At The Cultch until December 21, 2014
604-251-1363/thecultch.com
Posted December 11, 2014
Christmas has come early for Dylan Thomas aficionados: if you love the Welsh bard – who did not think of himself as the Welsh bard because he was a confirmed anti-nationalist – go to The Cultch before December 21 and swim in that sea of Dylan Thomas’s bubbling, tumbling, cup-runneth-overing of words, words, words. It’s pure bliss.
Welsh actor/artist/writer Bob Kingdom reprises the role he created in 1985 with the assistance of Sir Anthony Hopkins – the Sir Anthony Hopkins – who happened to see Kingdom perform the first incarnation of this solo show in a Chelsea pub. Impressed by what he saw, Hopkins offered to help Kingdom tighten up the script and direct the performance. With the encouragement of UK-based Richard Jordan of Richard Jordan Productions Ltd., Kingdom took the show on the road. This year is the centenary of Thomas’s birth; Kingdom and The Cultch celebrate it with a farewell tour of Dylan Thomas: Return Journey.
This is not so much a performance as it is an inhabiting of Dylan Thomas: the hair, the jowls, the voice (ah, that voice), the polka-dot bowtie and the ‘plimsoles’- runners, that is. If you’ve ever heard the 1952 recording of Dylan Thomas reading “A Child’s Christmas In Wales” you’ll appreciate how fully Bob Kingdom has perfected the monotone delivery, which, nevertheless, is richly sonorous and utterly mesmeric. According to Richard Jordan (who was at The Cultch on opening night), Thomas’s family helped Kingdom – who never actually met Thomas – with the tics and rather eccentric performance style.
Not only did Kingdom never meet Thomas who died in 1953 at the age of thirty-nine but Kingdom must be seventy or close to it.
Described by critics as a lyrical tour-de-force, Dylan Thomas: Return Journey is framed as a lecture/poetry reading on one of many that Thomas delivered in the USA – possibly his last. He’s not kind to his American audience, addressing them as “culture vultures”, but then he wasn’t kind to himself either when he describes himself as having a body like an “unmade bed” and looking like an “excommunicated cherub.” With those apple cheeks, it’s apt. As for T.S. Eliot, Kingdom/Thomas remarks that his name almost spells ‘toilet’ backwards.
A tribute to meticulous and exhaustive research, Kingdom uses only Dylan Thomas’s words gleaned from lectures, interviews, short stories, radio broadcasts, letters, etcetera. So perfectly does Kingdom slip into the skin of Thomas it’s hard not to say that “Thomas” regales us with tales of “his” boyhood. Amazingly, we do feel in the presence of the poet; we do believe that we are hearing Thomas describing a boyhood pub crawl in the ‘charabanc’ (bus) with a bunch of old geezers, one of whom sniffs, “Boys is nasty” and another of whom wants the charabanc to turn back because he has left his teeth at home. “I might want to smile,” says he. “Not you,” replies another. The old boys exit the pubs having changed to the colours of “beetroot, rhubarb and puce.”

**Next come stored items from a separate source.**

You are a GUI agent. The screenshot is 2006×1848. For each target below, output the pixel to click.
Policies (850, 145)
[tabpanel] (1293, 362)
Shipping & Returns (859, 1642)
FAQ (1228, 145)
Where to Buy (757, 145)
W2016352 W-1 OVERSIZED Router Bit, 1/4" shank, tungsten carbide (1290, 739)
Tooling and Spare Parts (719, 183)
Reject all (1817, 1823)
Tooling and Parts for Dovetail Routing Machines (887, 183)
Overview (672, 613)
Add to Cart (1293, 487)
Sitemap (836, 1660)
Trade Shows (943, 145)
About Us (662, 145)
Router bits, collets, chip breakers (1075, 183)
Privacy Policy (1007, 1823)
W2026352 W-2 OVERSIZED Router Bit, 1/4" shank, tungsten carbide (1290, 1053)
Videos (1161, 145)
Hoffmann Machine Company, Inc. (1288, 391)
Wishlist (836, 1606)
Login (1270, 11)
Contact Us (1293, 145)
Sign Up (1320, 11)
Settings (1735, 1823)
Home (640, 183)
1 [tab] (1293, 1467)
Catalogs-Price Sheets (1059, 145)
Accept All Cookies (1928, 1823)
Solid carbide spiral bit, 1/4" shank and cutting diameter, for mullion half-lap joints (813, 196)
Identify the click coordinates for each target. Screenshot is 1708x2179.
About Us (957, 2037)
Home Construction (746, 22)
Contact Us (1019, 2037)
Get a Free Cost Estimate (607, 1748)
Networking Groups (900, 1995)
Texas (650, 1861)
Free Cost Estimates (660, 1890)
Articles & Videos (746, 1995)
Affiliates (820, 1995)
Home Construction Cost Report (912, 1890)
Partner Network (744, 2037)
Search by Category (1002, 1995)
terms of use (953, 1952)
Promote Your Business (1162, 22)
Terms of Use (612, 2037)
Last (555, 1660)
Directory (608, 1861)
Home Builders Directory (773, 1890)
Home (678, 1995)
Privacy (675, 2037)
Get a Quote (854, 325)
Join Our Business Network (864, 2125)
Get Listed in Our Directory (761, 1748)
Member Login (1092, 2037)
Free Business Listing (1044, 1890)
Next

And then, of course, there are the poems, including: And Death Shall Have No Dominion (written at the age of nineteen); Fern Hill with its extraordinary blend of childhood exuberance (“happy as the grass was green”) and melancholy (“Time held me green and dying/Though I sang in my chains like the sea”); Lament; Do Not Go Gentle Into That Good Night (written for his father); and A Child’s Christmas in Wales.
Kingdom avoids talking about the binges for which Thomas was famous; it is, after all, the poetry for which Thomas is truly celebrated.
Dylan Thomas: Return Journey is a wry, gentle, melancholy evening – a homage to a Welshman who – by choice – spoke no Welsh (only “English, BBC Third Program and pub”). What one critic refers to as Thomas’s “womb/tomb” perspective on life makes his work not only sublime but also profoundly universal.